Records drawn from a dataset

BEGIN

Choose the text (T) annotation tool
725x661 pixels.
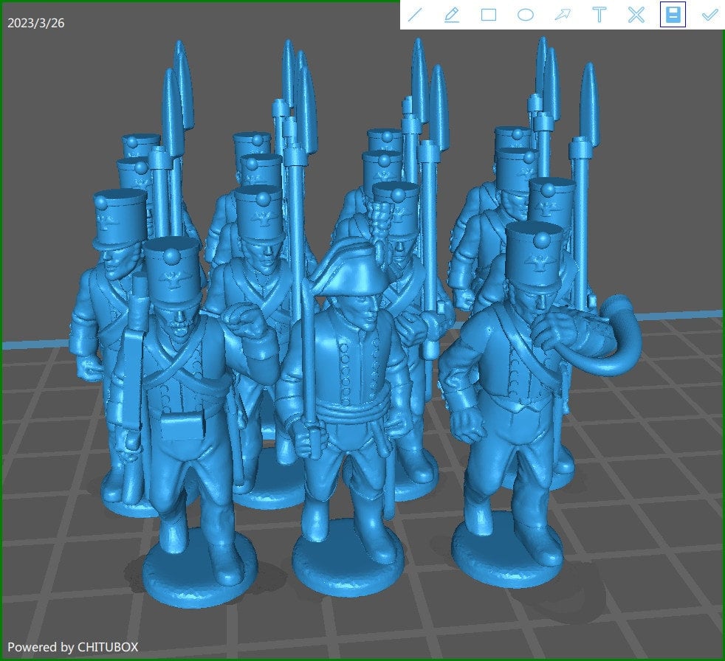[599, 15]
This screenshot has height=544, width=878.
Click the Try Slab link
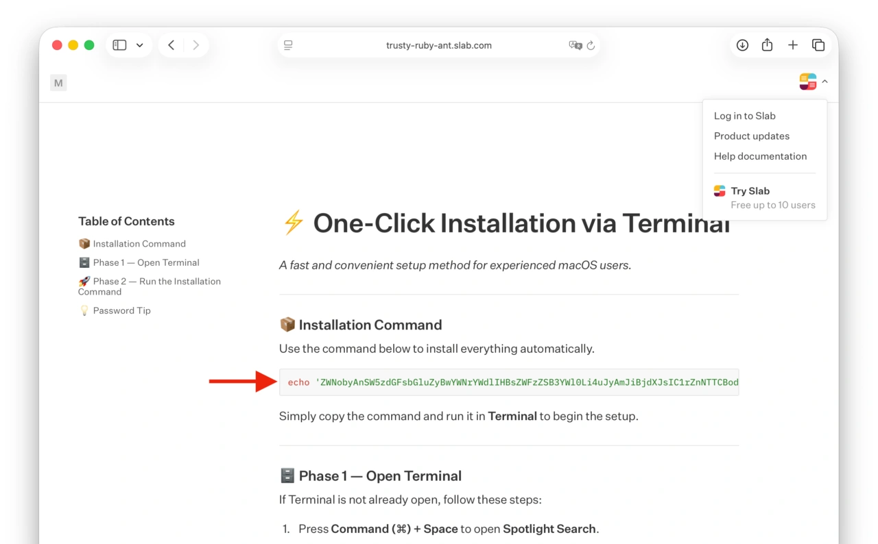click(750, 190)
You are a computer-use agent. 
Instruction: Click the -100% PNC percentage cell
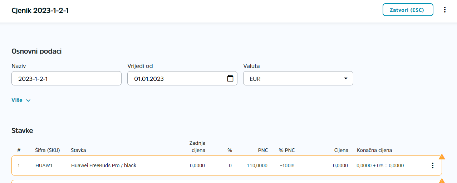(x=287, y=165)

END
BEGIN

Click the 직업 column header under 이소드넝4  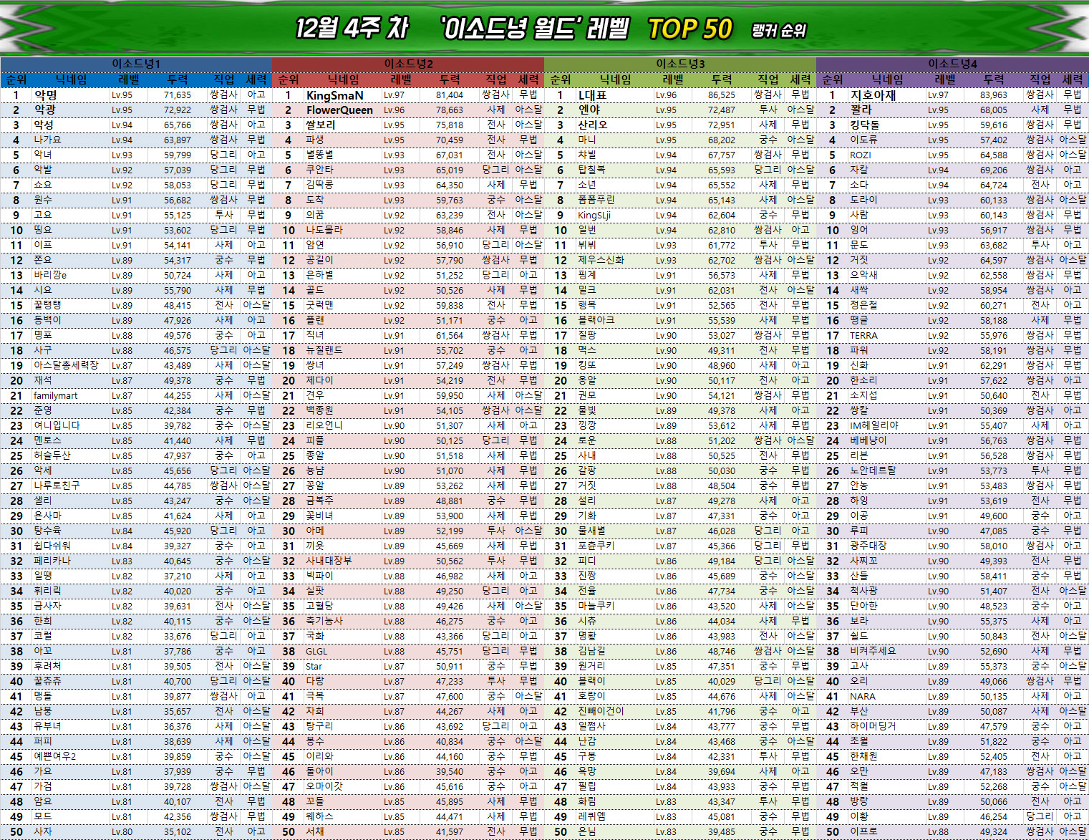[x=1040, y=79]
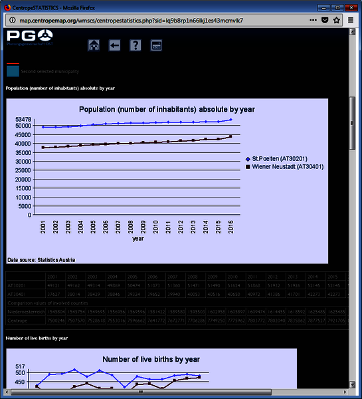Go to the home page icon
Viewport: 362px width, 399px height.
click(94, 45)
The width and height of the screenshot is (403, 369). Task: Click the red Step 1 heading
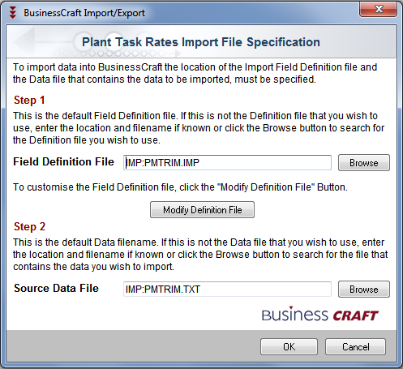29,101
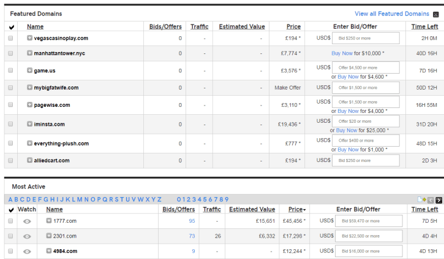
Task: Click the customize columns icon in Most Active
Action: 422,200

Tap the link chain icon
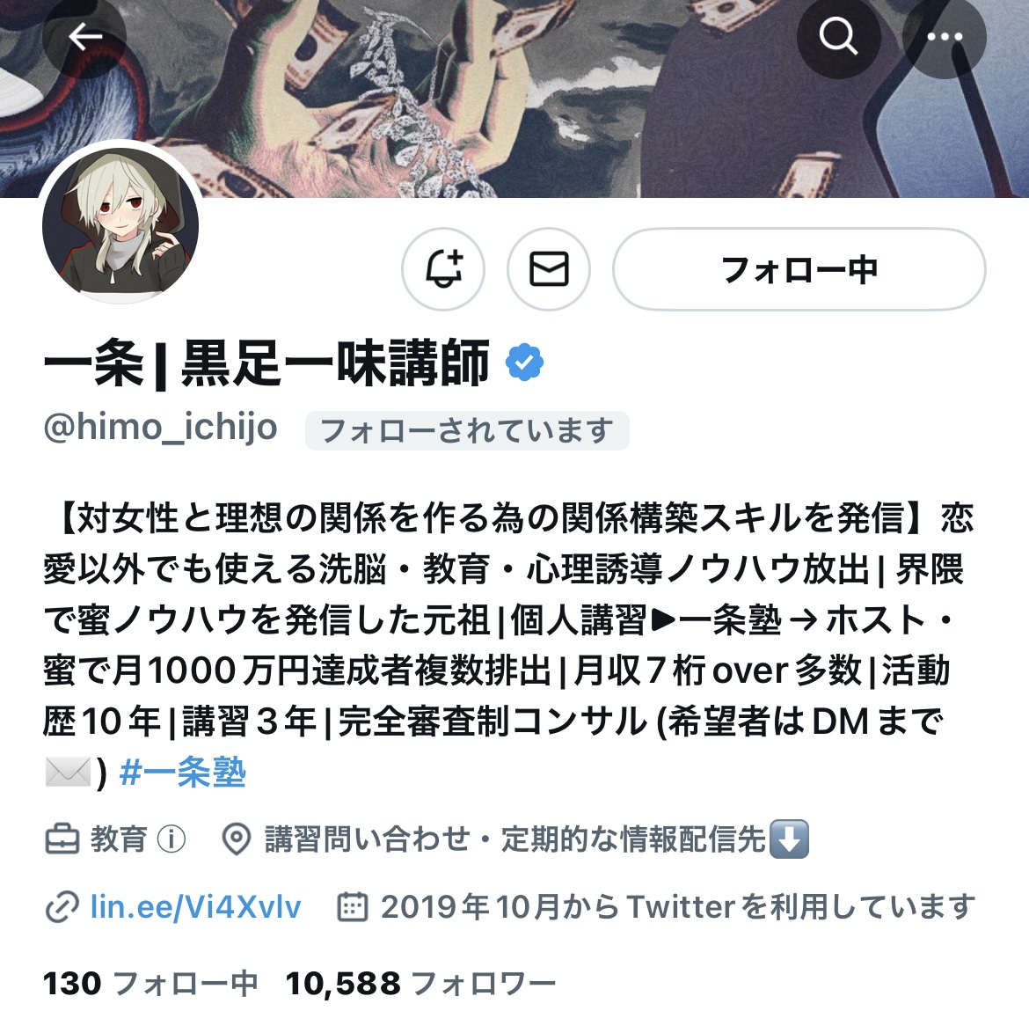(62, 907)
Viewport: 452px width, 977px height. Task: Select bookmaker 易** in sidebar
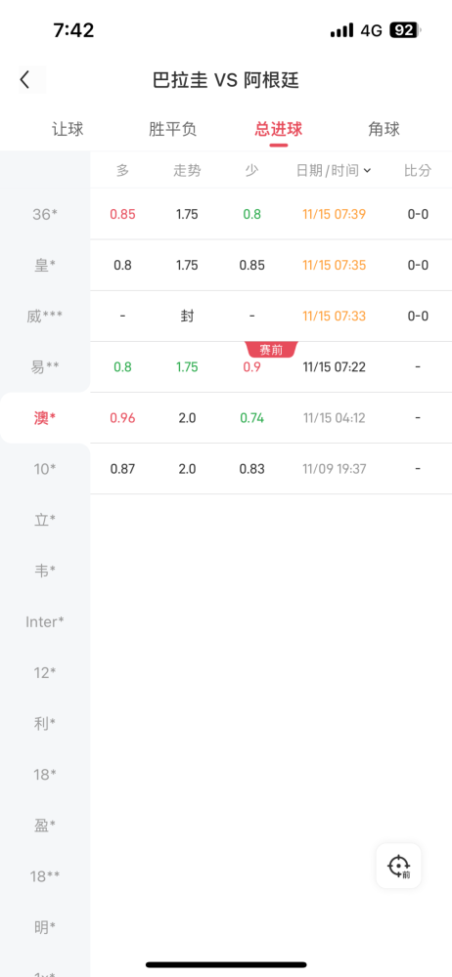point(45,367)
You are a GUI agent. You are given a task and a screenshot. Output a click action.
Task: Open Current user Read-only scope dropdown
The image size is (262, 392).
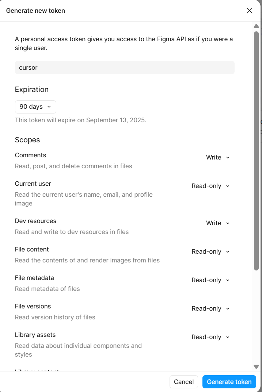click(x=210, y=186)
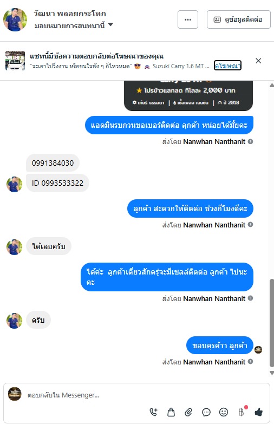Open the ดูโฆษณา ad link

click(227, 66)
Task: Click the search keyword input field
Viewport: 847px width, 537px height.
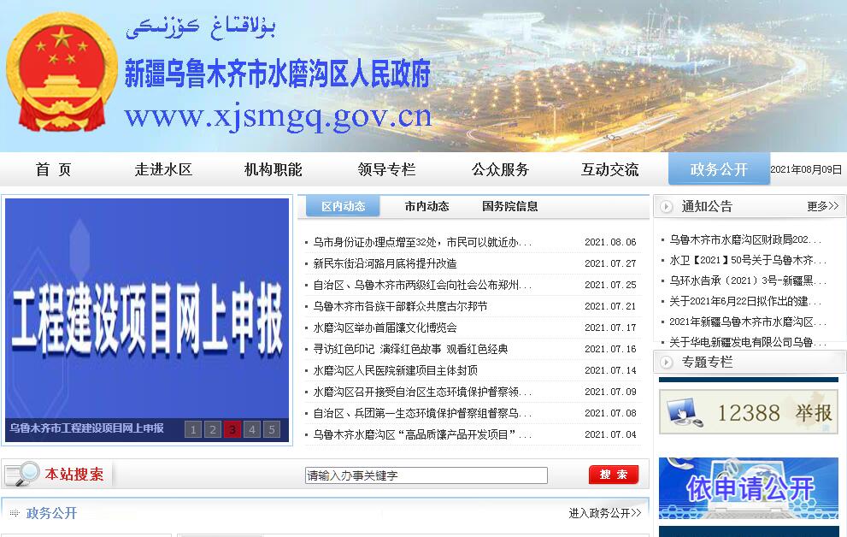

END

## What is expected
From the line containing "The image size is (262, 392)." through the line containing "Viewport: 847px width, 537px height.", copy every line above exactly, without pictures.

## Output for this exercise
The image size is (262, 392).
click(x=210, y=186)
Open the ดูโฆษณา ad link

click(227, 66)
Task: Click the search keyword input field
Viewport: 847px width, 537px height.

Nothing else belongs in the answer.